A few months later, in the second half of the first year, parents may have weaned the baby from the breast, may feel he or she needs less individual attention, and perhaps have become more accustomed to common childhood illnesses. Maternity or paternity leave has probably run out in the U.S. (if indeed they had such a luxury). There are growing reasons for out-of-home care. But, whoops! The baby has developed to the point of feeling quite anxious about strange people and places. Adapting to care outside the home is a lot more difficult than it used to be.
What to do at this point? Are there ways the parents can ease their baby’s transition and make the family arrangements they need without excessive stress on anyone? Yes, most babies can be guided into greater comfort with a strange care situation, and the key word here is “gradualness.” Perhaps a few people have learned to swim by being thrown into water over their heads, but more have been frightened badly-- and the same thing is true of babies having new experiences. A gentle introduction fine-tuned by observation of the baby’s reactions is the best way to achieve a happy acceptance of any new situation.

## WHAT TO WORK ON:
A. Reproduce the part of the passage on babies adjusting to out-of-home care between "A few months" and "used to be.", inclusive.
B. Decide whether each statement agrees with the passage on babies adjusting to out-of-home care, answering yes or no and quoting the words from the passage that settle it: (i) By the second half of the first year, maternity or paternity leave in the U.S. has probably run out. (ii) Adjusting to care outside the home gets easier as the baby grows during the first year. (iii) The key word for easing the baby's transition is "gradualness."
C. Continue the passage on babies adjusting to out-of-home care from the point where it ends.
The lines after this passage are separate material and are not part of it.

## DATA SHOWN:
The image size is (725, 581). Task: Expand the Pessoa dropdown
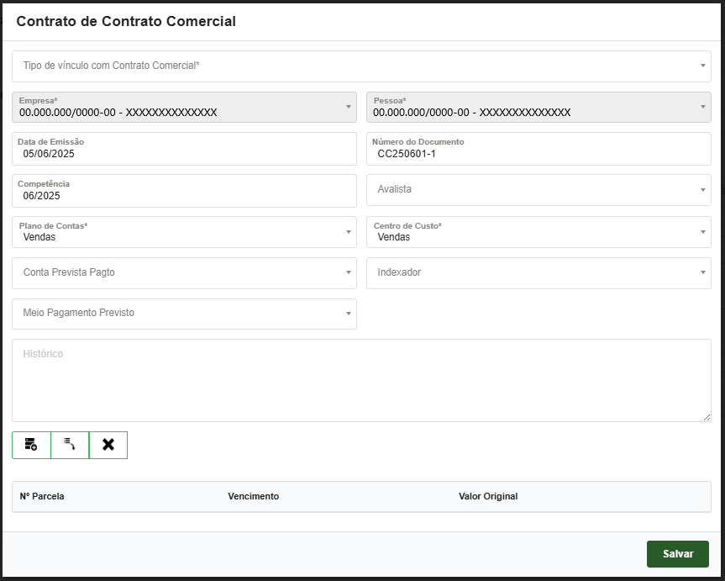click(x=538, y=107)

## SOLVED TASKS:
A.
A few months later, in the second half of the first year, parents may have weaned the baby from the breast, may feel he or she needs less individual attention, and perhaps have become more accustomed to common childhood illnesses. Maternity or paternity leave has probably run out in the U.S. (if indeed they had such a luxury). There are growing reasons for out-of-home care. But, whoops! The baby has developed to the point of feeling quite anxious about strange people and places. Adapting to care outside the home is a lot more difficult than it used to be.

B.
(i) Yes: "Maternity or paternity leave has probably run out in the U.S."
(ii) No: "Adapting to care outside the home is a lot more difficult than it used to be."
(iii) Yes: "the key word here is “gradualness.”"

C.
Ideally, a baby should be introduced to a new care arrangement by short visits with a parent, leading after a few days to a short period there without the parent, and gradually increasing to the desired amount of care time. (A child care center that will not cooperate in this or that does not want the parent to stay is not a place you want to leave your child, by the way.) Ideally, also, the baby will have an assigned caregiver, and at least at the beginning will be cared for by that person most or all of the time, rather than having to deal with “floating” staff who work with any baby who seems to need attention. In addition, the ideal arrangement will involve careful attention to transitions, having a staff member greet the child and engage with her when she enters, and say goodbye as child and parent leave. Child care centers that are accredited by the National Association for the Education of Young Children are well aware of these points.
Real life is not ideal, of course. What if things just don’t, or can’t, work out this way? Let me give just one hint about what a parent can do: Don’t Sneak Out. Don’t ever sneak out. Tiptoeing away is easier on parents than hearing babies cry, but it’s very important for a baby to learn that a parent will not go away without making it clear that this is about to happen. Otherwise, anxiety may be constant that at any moment Mom or Dad could be gone, and when the baby feels this, it’s much harder to play and learn, or even to get used to day care.